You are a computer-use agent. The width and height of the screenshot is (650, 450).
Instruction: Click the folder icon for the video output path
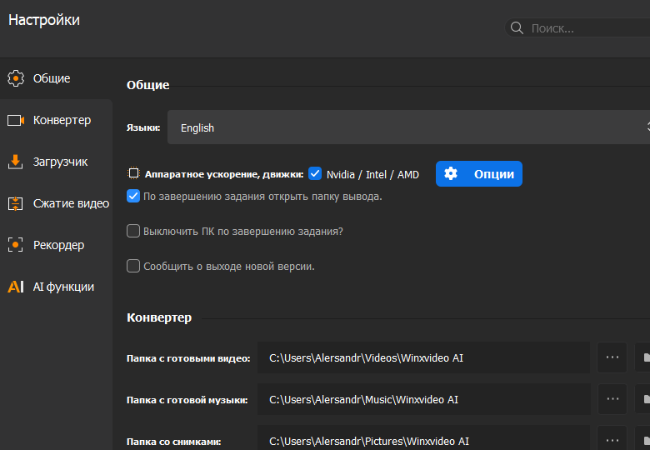(x=643, y=358)
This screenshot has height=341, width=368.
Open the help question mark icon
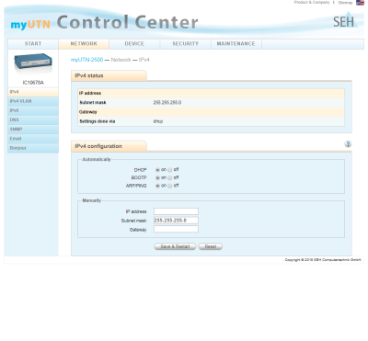coord(348,143)
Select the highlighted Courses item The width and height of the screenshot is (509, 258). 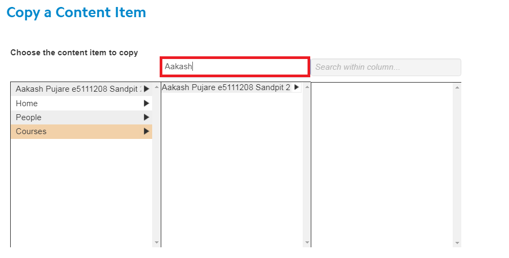pos(81,131)
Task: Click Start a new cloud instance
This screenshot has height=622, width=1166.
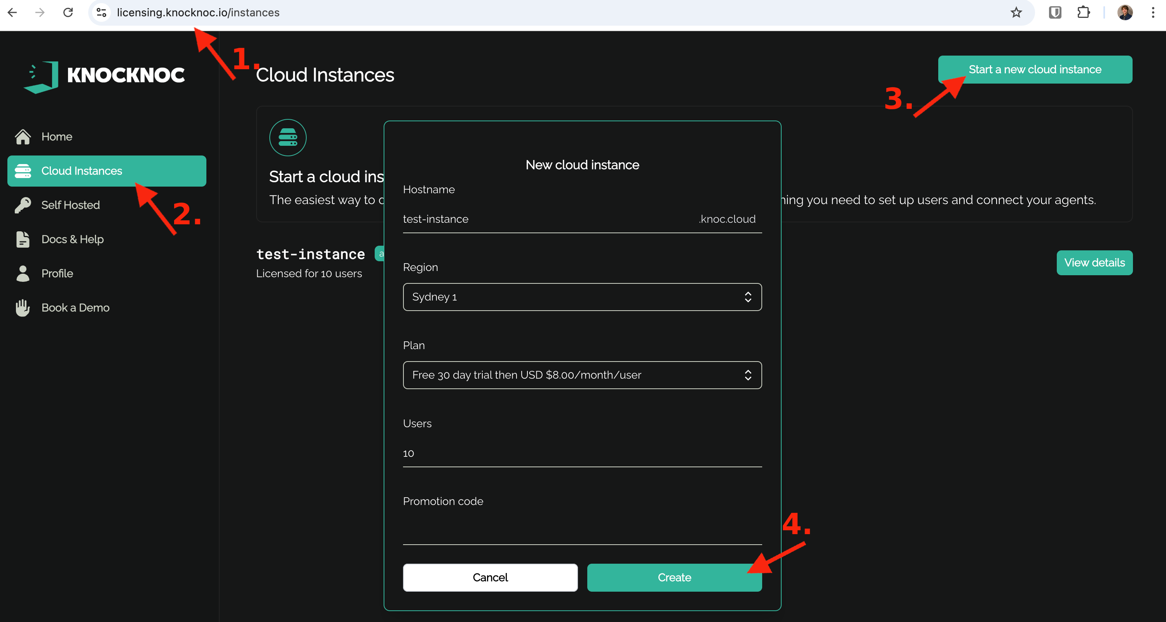Action: click(x=1035, y=69)
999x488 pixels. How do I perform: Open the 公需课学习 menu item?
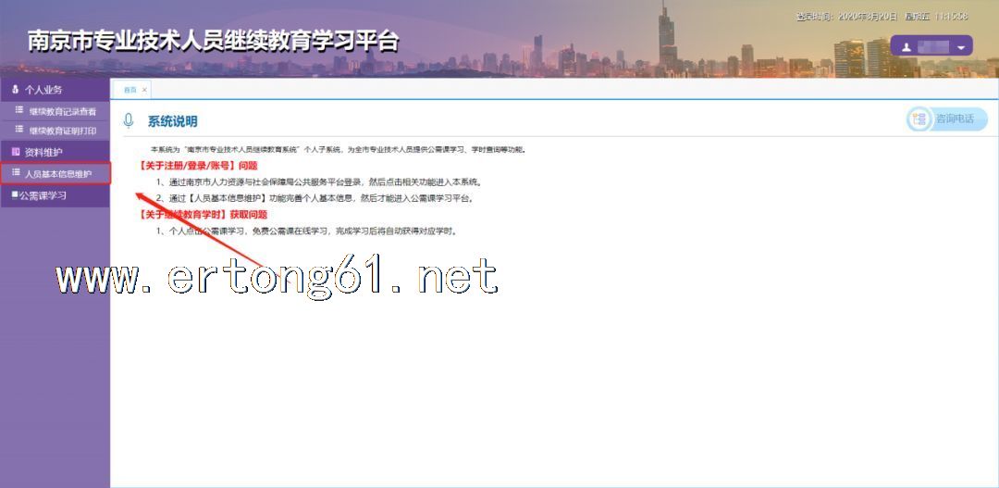[43, 195]
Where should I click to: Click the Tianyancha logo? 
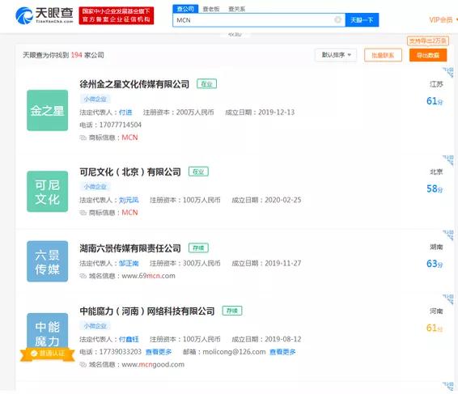click(45, 15)
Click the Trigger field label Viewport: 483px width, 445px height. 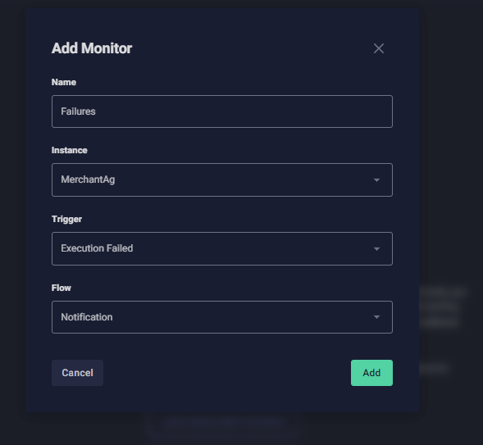[66, 219]
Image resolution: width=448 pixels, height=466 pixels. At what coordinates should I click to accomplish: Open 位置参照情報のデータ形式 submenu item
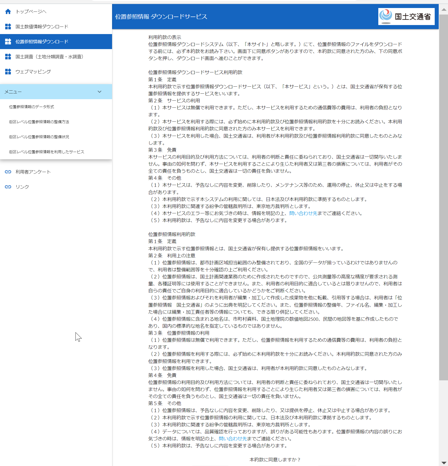pyautogui.click(x=32, y=107)
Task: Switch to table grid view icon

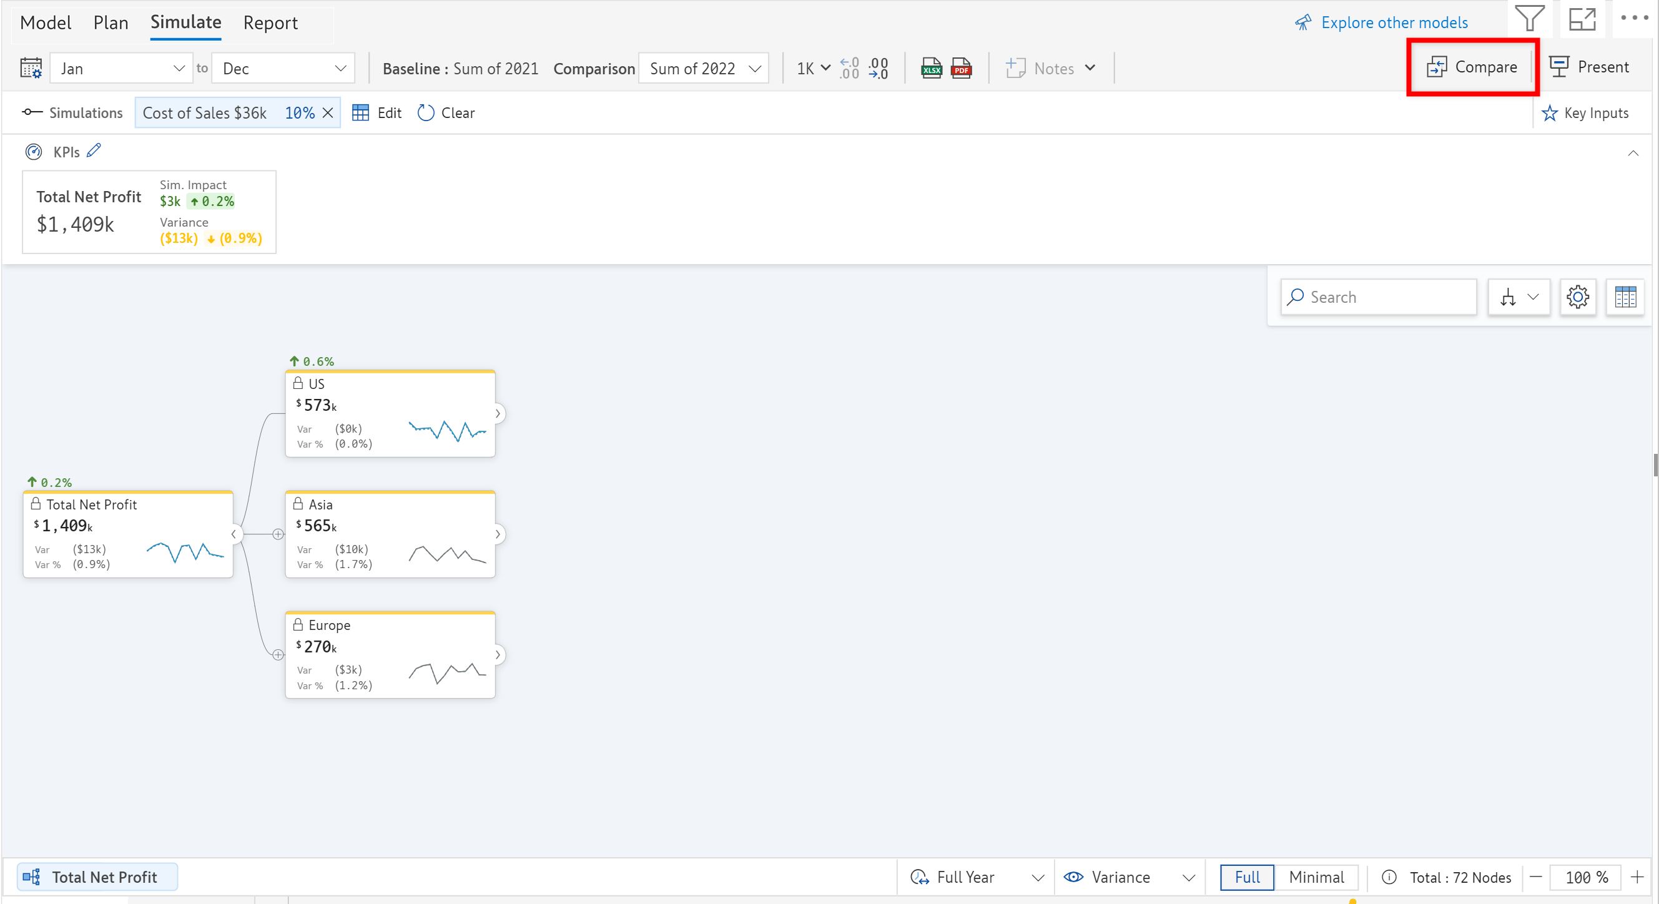Action: [x=1625, y=297]
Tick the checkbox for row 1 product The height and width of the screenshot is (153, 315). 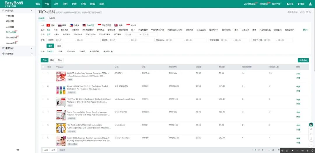(x=43, y=73)
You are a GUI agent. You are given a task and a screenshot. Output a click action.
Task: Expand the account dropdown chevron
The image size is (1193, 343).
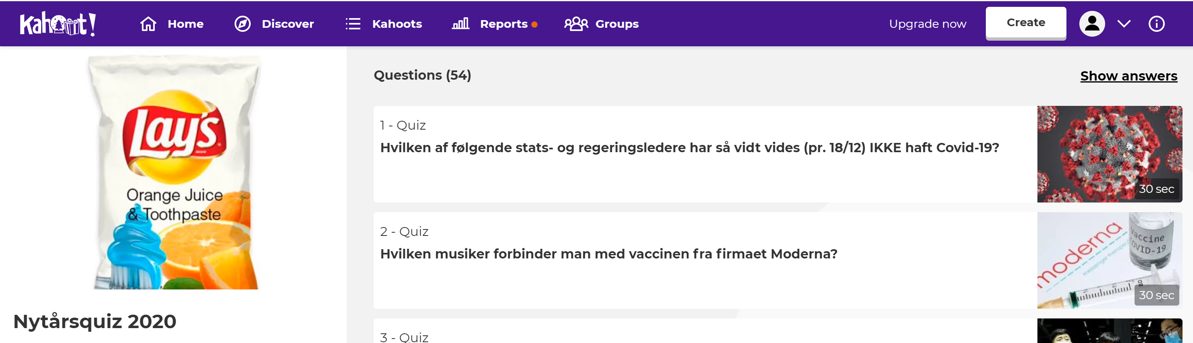tap(1124, 24)
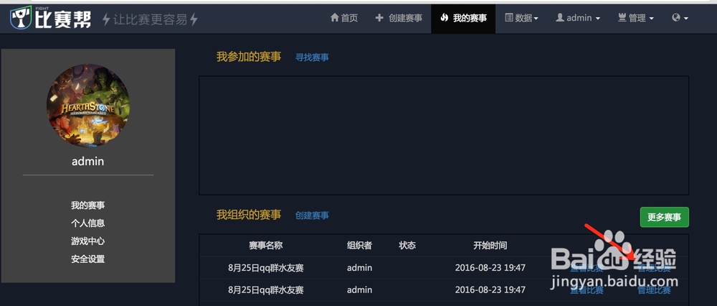The image size is (717, 306).
Task: Click the list icon next to 数据
Action: [x=509, y=18]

*-*-*

### GOAL
How many lines in the records above contain the word "pixels"? Give only the number.

### RESPONSE FOR THIS EXERCISE
2